Do we refuse to sign the DNR when they tell us that resuscitation will break ribs causing the patient more pain and will, in the doctor’s opinion, just prolong the agony of what is inevitable by a few hours? After consulting a rabbinic authority, there is still so much to crisis decision-making that is just up to us and for which there is no right or wrong choice.
If you do decide to research the illness and question the treatment, here are some thoughts regarding how to get the best result:
Do not expect your doctor to spend hours sorting through your material with you. Make a written list of clear, concise questions. Writing your questions down will help you remember them, keep you from rambling and give the questions clarity.
You need to know the practicality of all treatment ideas, not just to the patient, but to anyone who lives in the home, and what the side effects of any new medication or treatment may be. Do not demand that your doctor stop what he is doing to discuss the case with you at your convenience but make an appointment for a specified time period at his office or at the hospital bed, if your loved one wants to be involved. This will hopefully guarantee you the doctor’s full attention and take away the awkwardness of discussing private issues where people, who are not connected to you in any way, are milling around.
If you can, take a bit of time to think about what you have discussed with the doctor, before you make a decision.

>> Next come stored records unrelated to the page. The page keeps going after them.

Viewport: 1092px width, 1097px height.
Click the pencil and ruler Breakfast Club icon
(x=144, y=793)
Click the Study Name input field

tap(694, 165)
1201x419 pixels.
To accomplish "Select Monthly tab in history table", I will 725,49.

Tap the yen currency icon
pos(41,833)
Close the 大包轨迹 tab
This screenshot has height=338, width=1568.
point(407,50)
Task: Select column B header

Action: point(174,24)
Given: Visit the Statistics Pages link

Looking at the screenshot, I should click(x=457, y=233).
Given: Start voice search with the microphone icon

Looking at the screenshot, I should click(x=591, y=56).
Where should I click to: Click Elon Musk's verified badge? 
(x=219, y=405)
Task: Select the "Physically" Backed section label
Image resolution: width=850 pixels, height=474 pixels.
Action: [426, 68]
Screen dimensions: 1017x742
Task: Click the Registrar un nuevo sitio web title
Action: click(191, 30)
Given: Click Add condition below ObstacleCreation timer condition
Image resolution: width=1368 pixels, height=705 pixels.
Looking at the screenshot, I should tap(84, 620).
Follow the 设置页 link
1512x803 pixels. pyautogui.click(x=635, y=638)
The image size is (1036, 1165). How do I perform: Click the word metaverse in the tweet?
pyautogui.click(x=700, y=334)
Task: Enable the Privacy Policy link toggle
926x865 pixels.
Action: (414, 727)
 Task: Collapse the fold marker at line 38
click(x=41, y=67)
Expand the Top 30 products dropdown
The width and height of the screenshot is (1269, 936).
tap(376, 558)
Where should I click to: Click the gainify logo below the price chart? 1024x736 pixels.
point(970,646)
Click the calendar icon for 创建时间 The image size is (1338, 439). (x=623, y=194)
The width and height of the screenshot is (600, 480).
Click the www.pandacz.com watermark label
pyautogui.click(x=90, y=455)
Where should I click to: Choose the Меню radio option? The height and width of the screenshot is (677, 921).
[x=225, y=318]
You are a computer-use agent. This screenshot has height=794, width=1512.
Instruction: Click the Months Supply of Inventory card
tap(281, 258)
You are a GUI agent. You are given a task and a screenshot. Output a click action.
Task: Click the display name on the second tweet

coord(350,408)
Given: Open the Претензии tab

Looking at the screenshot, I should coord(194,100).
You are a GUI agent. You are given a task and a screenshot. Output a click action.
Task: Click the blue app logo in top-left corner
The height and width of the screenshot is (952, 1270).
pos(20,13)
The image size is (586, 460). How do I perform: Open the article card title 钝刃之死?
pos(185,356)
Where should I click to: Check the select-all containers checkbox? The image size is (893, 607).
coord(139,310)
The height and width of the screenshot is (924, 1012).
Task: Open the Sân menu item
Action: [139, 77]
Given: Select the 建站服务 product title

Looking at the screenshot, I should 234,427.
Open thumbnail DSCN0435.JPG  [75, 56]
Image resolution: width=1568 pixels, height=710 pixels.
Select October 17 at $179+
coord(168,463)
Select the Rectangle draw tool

Discuss the alternative treatment choices with the person who is ill and anyone who will be impacted by your decision for their input. Become a part of the medical team if you can. Make sure to get back to the doctor with your decision in an agreed upon time and manner.
Whatever the outcome of the treatment, it is important to know you did all you were capable of at the time based on your own life history and circumstances, and not what another well spouse was capable of. Most important, you must take comfort in knowing that whatever happened was what was meant to happen and it is Hashem who decides the outcome, no matter which approach you choose to take.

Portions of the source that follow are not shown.